WHAT YOU WILL DO -
Write out the part of the records that opens with the line containing "Screen dimensions: 1200x639" and closes with the line containing "Looking at the screenshot, I should tap(538, 607).", reproducing each of those lines exactly.

RECORDS TO USE -
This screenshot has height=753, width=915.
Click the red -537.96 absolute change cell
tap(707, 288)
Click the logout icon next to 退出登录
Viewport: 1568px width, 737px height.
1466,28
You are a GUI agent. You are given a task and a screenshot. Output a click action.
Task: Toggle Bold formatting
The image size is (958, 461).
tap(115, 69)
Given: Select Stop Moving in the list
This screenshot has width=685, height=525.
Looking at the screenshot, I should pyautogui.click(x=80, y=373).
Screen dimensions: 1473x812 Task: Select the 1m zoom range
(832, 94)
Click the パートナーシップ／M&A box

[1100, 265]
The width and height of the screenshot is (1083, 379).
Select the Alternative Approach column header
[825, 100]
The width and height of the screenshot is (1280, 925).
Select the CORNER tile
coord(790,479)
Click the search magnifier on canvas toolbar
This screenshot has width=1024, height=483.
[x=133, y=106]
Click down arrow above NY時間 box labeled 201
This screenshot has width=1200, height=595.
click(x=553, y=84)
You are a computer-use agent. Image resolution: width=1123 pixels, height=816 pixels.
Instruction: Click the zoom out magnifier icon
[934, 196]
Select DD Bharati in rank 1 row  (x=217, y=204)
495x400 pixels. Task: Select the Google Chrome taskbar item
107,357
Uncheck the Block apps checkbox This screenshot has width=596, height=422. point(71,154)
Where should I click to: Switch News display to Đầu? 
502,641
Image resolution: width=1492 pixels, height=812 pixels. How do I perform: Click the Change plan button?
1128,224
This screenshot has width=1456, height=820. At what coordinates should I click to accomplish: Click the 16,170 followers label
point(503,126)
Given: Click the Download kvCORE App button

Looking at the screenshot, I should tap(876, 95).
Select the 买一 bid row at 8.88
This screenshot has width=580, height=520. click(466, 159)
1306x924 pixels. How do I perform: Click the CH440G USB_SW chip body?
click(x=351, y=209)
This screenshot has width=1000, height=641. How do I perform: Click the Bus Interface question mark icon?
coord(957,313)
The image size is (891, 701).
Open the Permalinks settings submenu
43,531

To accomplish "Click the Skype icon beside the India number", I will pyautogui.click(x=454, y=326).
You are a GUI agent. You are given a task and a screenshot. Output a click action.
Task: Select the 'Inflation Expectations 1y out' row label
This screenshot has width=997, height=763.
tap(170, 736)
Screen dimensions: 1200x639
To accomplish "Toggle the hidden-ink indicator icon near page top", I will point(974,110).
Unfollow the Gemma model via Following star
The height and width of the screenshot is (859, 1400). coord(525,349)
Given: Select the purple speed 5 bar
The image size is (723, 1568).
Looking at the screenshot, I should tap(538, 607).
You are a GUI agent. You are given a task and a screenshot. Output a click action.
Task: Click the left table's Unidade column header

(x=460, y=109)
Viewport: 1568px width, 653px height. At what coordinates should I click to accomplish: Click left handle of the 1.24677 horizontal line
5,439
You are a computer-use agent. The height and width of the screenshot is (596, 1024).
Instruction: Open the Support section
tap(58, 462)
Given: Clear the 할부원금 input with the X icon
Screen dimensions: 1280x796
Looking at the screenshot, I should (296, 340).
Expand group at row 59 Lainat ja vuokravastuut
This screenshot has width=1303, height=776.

EXPECTED ANSWER -
Screen dimensions: 1200x639
To accomplish "Toggle the hidden-ink indicator icon near page top", I will point(974,110).
Unfollow the Gemma model via Following star
The height and width of the screenshot is (859, 1400). coord(525,349)
Given: Select the purple speed 5 bar
The image size is (723, 1568).
Looking at the screenshot, I should tap(538, 607).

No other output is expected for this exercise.